Clifford D. “Kip” Crase died Wednesday, August 15, 2007, at the Ontonagon (Michigan) Memorial Hospital from complications of pancreatic cancer. From the time of his birth in Trimountain, Michigan, in 1938 until his death, his life was filled with a love of life, in spite of its many adversities.

Cliff grew up in Rockland, Michigan, graduating in 1956 as valedictorian from Roger Clark High School, jokingly saying someone had to be the valedictorian since there were only four people in his class. He immediately went into the Air Force as a navigator, serving in North Africa. While on duty in Minnesota in 1959, he sustained a spinal cord injury from a car accident, resulting in quadriplegia.

Cliff credits his mother for finally getting him back on track, and three years later, he left home to attend the University of Illinois, the most accessible university at the time. There he met Nancy Thatcher, whom he married in 1969. That same year, they moved to Phoenix, Arizona.

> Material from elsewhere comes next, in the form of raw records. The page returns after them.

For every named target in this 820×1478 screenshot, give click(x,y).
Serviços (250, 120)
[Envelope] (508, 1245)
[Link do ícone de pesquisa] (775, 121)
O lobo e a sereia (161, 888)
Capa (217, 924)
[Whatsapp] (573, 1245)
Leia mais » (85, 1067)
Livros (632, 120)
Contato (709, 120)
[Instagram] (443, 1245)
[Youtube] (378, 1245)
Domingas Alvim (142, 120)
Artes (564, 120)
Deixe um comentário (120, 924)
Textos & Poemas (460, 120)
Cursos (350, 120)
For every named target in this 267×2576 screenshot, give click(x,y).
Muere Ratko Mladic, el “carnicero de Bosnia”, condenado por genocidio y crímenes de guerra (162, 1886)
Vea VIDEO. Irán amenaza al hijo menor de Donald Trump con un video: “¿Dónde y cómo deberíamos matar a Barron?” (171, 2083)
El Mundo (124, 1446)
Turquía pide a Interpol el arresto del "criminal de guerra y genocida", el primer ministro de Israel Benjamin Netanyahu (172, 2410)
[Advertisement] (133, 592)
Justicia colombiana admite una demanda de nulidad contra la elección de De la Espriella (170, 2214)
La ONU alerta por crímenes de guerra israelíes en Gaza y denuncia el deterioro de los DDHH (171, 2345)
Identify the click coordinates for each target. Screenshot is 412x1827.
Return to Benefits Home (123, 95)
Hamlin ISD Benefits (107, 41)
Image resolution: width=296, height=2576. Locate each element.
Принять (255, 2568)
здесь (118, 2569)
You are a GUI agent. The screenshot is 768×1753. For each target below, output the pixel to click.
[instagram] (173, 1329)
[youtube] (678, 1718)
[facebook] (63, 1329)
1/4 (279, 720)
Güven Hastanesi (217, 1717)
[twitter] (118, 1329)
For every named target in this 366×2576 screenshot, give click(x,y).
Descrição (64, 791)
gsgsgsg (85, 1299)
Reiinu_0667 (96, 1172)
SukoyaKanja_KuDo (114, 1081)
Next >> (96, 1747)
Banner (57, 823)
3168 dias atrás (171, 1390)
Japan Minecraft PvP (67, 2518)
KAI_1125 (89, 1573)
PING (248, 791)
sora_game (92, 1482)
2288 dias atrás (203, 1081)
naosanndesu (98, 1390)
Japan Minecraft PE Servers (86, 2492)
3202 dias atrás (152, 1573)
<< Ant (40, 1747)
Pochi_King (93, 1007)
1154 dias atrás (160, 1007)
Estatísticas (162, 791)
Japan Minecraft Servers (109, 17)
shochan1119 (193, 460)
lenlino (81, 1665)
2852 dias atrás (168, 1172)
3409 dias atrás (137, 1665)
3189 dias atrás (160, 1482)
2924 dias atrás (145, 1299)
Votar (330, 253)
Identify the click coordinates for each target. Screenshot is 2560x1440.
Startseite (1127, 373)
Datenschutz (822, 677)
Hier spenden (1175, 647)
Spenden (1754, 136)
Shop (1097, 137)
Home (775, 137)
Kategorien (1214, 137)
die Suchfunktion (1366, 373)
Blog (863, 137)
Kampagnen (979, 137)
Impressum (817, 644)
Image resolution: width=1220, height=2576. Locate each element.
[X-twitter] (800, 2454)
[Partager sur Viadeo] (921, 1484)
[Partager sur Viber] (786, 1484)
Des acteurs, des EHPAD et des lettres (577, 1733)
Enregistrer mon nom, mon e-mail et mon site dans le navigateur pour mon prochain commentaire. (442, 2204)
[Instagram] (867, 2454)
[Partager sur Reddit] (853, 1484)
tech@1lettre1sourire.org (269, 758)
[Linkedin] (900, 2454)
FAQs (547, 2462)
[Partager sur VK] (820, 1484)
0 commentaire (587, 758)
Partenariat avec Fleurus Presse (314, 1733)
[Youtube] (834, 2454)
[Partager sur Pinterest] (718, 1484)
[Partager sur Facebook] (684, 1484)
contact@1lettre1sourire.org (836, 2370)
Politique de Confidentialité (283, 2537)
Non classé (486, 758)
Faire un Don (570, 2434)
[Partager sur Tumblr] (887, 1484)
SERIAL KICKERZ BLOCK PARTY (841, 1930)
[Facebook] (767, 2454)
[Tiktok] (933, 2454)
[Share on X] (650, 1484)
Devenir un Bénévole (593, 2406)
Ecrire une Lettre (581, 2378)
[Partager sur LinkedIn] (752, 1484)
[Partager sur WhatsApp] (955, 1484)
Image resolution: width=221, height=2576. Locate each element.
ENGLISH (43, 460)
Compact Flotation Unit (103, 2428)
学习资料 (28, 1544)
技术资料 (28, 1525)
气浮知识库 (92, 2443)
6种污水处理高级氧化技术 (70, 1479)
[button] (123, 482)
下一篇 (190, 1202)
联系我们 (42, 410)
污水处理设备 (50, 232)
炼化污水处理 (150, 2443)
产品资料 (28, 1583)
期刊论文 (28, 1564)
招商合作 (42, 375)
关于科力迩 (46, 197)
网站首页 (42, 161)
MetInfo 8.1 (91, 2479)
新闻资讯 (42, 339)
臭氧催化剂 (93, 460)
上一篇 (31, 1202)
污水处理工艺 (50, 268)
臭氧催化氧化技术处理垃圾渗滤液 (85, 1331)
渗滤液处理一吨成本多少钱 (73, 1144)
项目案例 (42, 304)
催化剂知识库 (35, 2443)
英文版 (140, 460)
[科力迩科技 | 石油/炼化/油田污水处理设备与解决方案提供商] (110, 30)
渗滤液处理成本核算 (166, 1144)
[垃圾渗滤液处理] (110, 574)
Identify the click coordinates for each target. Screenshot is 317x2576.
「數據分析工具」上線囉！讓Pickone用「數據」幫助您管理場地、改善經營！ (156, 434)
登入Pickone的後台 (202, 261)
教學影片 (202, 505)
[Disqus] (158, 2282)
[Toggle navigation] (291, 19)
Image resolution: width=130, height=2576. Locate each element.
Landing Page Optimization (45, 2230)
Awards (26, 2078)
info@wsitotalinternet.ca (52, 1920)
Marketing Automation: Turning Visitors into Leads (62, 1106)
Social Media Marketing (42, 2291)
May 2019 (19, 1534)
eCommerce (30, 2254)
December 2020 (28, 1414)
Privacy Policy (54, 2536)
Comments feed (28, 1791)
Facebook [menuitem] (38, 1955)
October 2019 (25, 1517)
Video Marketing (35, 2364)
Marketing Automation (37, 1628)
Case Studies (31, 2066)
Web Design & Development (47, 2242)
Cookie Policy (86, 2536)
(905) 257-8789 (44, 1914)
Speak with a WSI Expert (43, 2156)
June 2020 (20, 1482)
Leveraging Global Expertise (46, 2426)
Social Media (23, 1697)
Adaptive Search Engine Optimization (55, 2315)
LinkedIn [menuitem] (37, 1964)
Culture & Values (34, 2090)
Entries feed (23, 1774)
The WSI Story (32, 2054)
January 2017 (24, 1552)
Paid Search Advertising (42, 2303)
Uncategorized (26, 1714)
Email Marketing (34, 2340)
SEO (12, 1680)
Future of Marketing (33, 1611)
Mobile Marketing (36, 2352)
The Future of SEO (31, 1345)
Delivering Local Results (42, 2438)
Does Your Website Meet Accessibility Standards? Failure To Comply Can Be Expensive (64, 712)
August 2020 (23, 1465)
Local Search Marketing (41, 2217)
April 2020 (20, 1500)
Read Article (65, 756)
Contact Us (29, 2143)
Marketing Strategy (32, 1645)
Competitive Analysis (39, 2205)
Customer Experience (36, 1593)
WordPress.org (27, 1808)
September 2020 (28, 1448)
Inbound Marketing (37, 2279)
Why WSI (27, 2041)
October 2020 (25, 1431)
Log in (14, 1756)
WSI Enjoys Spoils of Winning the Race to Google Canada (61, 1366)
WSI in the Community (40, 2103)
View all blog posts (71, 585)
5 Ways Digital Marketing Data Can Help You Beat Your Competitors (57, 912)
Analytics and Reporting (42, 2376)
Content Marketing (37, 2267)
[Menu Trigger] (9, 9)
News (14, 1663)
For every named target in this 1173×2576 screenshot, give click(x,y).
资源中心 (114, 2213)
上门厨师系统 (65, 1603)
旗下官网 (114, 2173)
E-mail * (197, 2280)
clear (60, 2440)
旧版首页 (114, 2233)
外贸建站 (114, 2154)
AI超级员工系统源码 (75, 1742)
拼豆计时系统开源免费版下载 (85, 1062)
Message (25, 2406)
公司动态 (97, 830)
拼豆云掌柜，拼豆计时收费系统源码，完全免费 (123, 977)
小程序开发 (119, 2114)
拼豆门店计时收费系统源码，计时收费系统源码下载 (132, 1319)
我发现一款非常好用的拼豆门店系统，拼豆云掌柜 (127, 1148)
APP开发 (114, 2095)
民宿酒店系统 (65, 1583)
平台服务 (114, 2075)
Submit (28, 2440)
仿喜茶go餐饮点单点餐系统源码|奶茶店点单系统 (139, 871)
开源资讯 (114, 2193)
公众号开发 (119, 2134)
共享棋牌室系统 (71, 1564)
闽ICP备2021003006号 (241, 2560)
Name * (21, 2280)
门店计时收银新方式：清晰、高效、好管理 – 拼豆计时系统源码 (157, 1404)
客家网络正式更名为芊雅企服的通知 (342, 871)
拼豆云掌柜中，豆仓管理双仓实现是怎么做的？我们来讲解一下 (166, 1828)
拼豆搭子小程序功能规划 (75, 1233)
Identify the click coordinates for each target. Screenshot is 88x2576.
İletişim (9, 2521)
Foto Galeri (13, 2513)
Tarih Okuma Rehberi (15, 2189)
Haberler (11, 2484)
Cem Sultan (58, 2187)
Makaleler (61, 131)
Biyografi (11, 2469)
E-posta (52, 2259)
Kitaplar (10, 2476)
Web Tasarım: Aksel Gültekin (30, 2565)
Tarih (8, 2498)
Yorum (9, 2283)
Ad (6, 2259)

The University of Illinois was the center of emerging wheelchair sports, the perfect forum for Cliff to resume his love of sports. Cliff was an all-star basketball player in high school and the Air Force, but he returned to sports in swimming, table tennis, and track and field. His success on the national wheelchair sports scene opened the opportunity for world travel with the U.S. Wheelchair Team. He garnered outstanding athlete awards starting with the Silver Cup at the Pan-American Games in Canada in 1967. Cliff held the world breaststroke record from 1967 to 1969. He continued in sports as public relations director for the U.S. Wheelchair Team at the Toronto Olympiad in 1976 after being nudged out of competition by younger athletes. Then he branched out into many related fields as national sports coordinator for the Paralyzed Veterans of America, member of the executive committee of the National Wheelchair Athletic Association, and helped officiate and organize wheelchair sports at the local and regional levels in Arizona and California. He would go on to launch an international wheelchair sports magazine, SPORTS ’N SPOKES, which he passionately believed would give voice to the successes and amazing talents of wheelchair athletes worldwide. He remained the senior editor of that publication as well as PN (Paraplegia News), the publication of the Paralyzed Veterans of America, until his death.

Cliff’s success could be listed for the many awards he won — the Phoenix Press Box Association award for outstanding amateur athlete in 1971, sportsmanship awards from the California Wheelchair Games in 1972 and 1976, Washington Wheelchair Games in 1974, to his election to the Hall of Fame of the National Wheelchair Basketball Association in 1989, the National Wheelchair Athletic Association in 1973, and Athletes with Disabilities in 2006. He won the National Courage Award from Courage Center in Minnesota in 1988 and was a finalist for the President’s Trophy in President’s Committee of Employment of the Handicapped National Distinguished Handicapped American competition in 1980. Cliff felt that his real success, however, was in the words of appreciation and joy from parents and young athletes he met at sport meets who talked about how their lives were turned around, made richer, because of wheelchair sports that they had learned about from SPORTS ’N SPOKES, and organizations identified by the magazine.

“Cliff was such a powerful force to so many of us...he was full of vigor and fun yet so pure, honest and kind,” commented Marilyn Hamilton, entrepreneur and originator of the Quickie wheelchair. He was patient, and listened well. He loved meeting world leaders, Queen Elizabeth as captain of the U.S. Wheelchair team, and his most favorite adventure at the President’s Round Table Conference with President Bush aboard a flight on Air Force One in 2004. But he also loved the hard working, honest and good people he met in all his travels and in his tiny hometown of Rockland.

Cliff is survived by his wife, Nancy, and daughter, Victoria, who they adopted in 1990. He lovingly claimed Tori as his best 20th anniversary present.